__Exercise instructions__. Tally the lines in the records below that contain "click" and return only the result.

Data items
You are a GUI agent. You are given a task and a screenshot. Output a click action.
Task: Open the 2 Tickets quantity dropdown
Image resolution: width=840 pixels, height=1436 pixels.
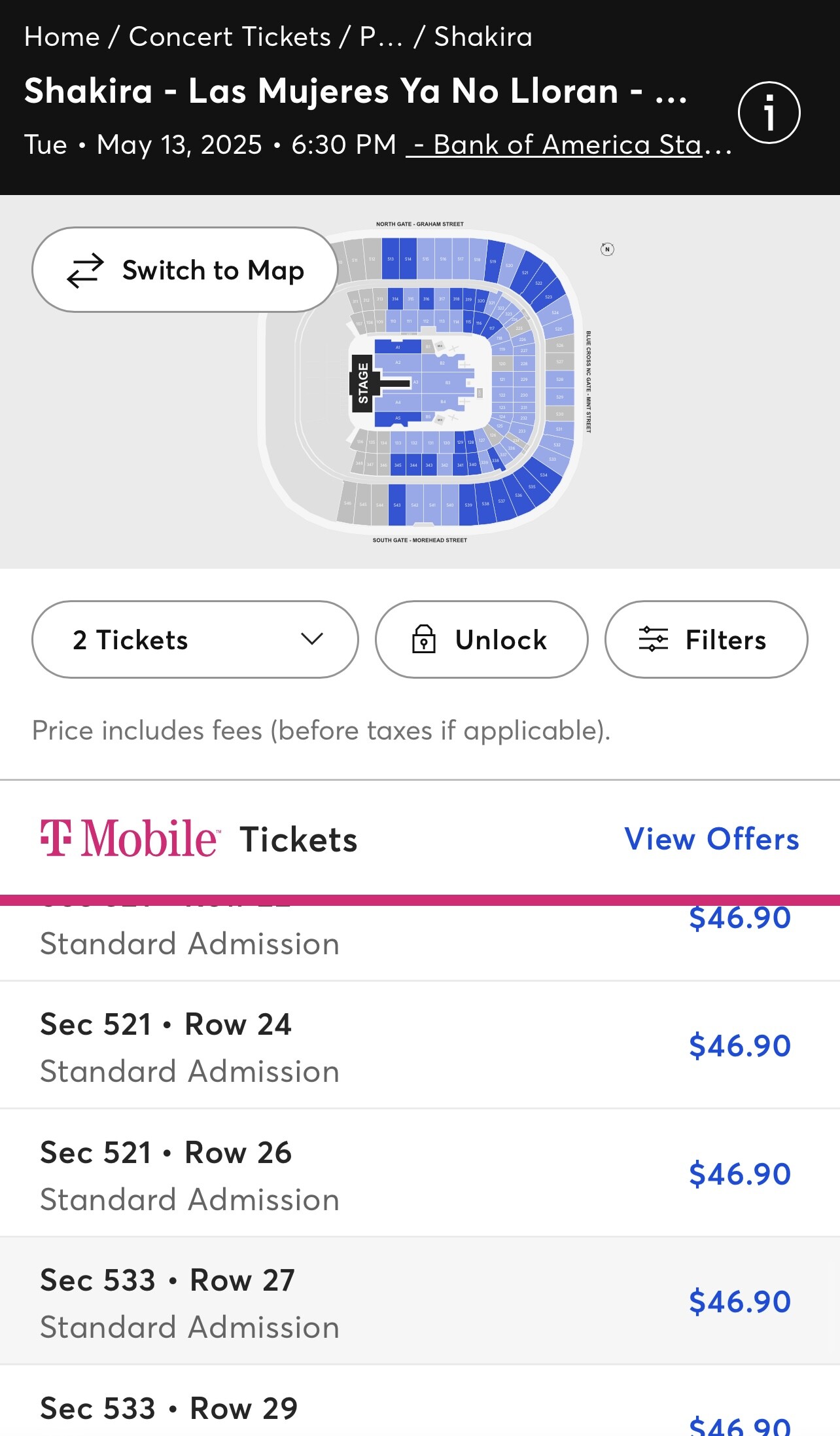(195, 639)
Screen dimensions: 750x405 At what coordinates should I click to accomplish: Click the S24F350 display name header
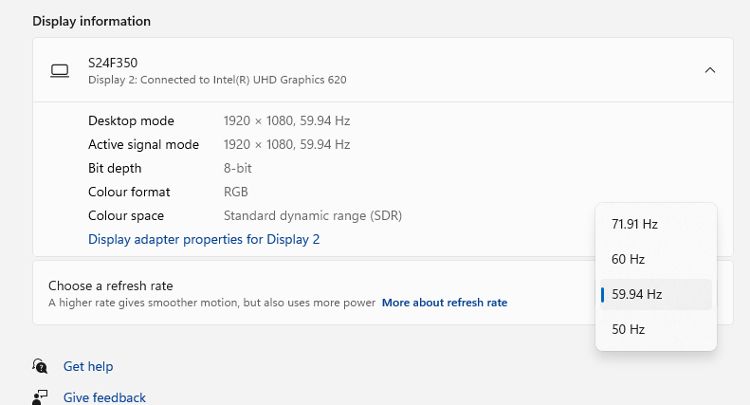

__Solution for this task__. 2